S'agissant de l'incidence professionnelle, M. [G] verse aux débats un avis d'inaptitude à la reprise de son poste consistant en la fabrication et à la pose de menuiserie. Le médecin a estimé que son état de santé ne lui permettait plus de porter des charges de plus de quinze kilos ou d'être exposé aux vibrations. Il était alors âgé, de 55 ans, et un reclassement a été jugé nécessaire, les métiers du bâtiment lui étant désormais interdits.
Il est constant que M. [G] a réussi sa reconversion en se formant à la soudure. Par ailleurs, l'assuré ne produit aucun élément démontrant une perte de revenus directement liée à son atteinte du poignet.
Au regard de l'ensemble de ces éléments il y a lieu de considérer que son accident du 6 avril 2017 a bien eu de conséquences sur son activité professionnelle.
En conséquence, il convient d'infirmer le jugement rendu le 15 septembre 2021 par le pôle social et d'ajouter un taux socio-professionnel de 3% au taux médical de 5% fixé par le médecin-conseil désigné par le tribunal.
En application de l'article 696 du code de procédure civile, la caisse et M. [G], toutes deux parties succombantes, seront condamnées pour moitié chacune aux dépens des procédures de première instance et d'appel.

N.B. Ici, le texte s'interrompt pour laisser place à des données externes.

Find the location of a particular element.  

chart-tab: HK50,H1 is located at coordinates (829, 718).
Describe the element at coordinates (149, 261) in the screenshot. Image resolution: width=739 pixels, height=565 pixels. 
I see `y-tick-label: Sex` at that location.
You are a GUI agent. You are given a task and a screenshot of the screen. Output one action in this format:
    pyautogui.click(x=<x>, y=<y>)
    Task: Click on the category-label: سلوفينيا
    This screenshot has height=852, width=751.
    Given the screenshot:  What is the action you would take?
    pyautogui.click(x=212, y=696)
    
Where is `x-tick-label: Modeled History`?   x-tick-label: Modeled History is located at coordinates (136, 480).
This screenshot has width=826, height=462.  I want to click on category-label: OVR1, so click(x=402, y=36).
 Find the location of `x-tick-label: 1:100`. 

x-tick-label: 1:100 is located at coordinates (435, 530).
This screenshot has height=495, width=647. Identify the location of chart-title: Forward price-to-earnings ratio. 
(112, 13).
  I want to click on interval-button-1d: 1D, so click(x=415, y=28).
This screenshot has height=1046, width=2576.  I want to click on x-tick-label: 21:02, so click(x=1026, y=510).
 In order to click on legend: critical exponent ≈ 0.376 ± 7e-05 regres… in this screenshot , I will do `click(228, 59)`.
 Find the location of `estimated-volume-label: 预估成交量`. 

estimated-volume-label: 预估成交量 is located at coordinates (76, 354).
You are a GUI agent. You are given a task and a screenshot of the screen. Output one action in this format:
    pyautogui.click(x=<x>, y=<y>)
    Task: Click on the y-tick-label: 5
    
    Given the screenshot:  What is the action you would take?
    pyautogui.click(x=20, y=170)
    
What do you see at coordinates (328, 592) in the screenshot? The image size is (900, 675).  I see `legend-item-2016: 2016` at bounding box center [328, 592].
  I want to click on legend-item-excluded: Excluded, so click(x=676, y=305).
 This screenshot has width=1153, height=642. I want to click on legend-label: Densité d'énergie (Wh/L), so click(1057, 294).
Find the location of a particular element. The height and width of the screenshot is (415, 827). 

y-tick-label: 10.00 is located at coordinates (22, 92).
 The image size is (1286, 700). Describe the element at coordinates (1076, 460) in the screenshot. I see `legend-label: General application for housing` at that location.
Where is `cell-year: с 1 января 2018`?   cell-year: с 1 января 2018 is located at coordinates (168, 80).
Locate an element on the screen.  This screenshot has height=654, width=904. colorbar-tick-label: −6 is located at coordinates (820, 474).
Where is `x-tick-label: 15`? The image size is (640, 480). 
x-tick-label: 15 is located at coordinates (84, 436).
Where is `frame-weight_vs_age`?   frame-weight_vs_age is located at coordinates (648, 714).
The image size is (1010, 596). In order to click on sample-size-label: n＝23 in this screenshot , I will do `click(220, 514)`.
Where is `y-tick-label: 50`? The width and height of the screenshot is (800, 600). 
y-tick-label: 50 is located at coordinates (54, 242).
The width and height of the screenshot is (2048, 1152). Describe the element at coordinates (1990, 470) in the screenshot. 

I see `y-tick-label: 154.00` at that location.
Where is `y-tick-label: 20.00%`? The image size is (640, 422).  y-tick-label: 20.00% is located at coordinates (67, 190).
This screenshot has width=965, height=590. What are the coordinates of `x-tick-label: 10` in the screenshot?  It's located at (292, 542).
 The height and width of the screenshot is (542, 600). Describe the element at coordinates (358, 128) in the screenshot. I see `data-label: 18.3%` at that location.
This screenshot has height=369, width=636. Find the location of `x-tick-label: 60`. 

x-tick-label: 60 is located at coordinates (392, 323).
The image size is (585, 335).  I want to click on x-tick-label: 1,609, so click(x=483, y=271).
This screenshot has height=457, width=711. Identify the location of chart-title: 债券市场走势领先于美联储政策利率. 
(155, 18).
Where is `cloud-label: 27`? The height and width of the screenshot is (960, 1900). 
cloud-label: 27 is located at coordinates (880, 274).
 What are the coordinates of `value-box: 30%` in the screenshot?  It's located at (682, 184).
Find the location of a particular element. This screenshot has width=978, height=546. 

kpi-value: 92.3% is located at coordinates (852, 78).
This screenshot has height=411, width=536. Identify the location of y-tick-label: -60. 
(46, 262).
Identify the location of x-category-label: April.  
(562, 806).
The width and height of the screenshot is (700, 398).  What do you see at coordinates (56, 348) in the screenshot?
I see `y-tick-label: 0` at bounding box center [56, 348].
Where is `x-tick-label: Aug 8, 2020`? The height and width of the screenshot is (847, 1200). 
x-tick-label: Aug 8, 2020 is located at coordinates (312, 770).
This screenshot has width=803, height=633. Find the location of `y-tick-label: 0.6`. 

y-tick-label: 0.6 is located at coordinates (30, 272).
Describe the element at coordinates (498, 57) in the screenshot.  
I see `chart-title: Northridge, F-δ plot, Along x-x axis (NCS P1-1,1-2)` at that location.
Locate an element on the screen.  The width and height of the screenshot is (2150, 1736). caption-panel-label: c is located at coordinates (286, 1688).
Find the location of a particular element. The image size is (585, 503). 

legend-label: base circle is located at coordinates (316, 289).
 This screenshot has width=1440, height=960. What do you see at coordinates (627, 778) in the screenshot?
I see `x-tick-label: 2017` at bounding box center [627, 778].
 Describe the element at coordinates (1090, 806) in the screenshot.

M. [G] sera débouté de sa demande au titre de l'article 700 du code de procédure civile.
PAR CES MOTIFS
La cour,
Infirme le jugement rendu le 15 septembre 2021 par le pôle social du tribunal judiciaire de Bordeaux ;
Dit que le taux d'incapacité permanente partielle attribué à M. [G] suite à l'accident dont il a été victime le 6 avril 2017 est de 8%, comprenant 5% de taux médical et 3% de taux socioprofessionnel ;
Déboute M. [G] de sa demande de condamnation de la caisse primaire d'assurance maladie du Lot-et-Garonne au titre de l'article 700 du code de procédure civile ;
Condamne pour moitié chacune, la caisse primaire d'assurance maladie du Lot-et-Garonne et M. [G] aux dépens des procédures de première instance et d'appel.
Signé par monsieur Eric Veyssière, président, et par madame Evelyne Gombaud, greffière, à laquelle la minute de la décision a été remise par le magistrat signataire.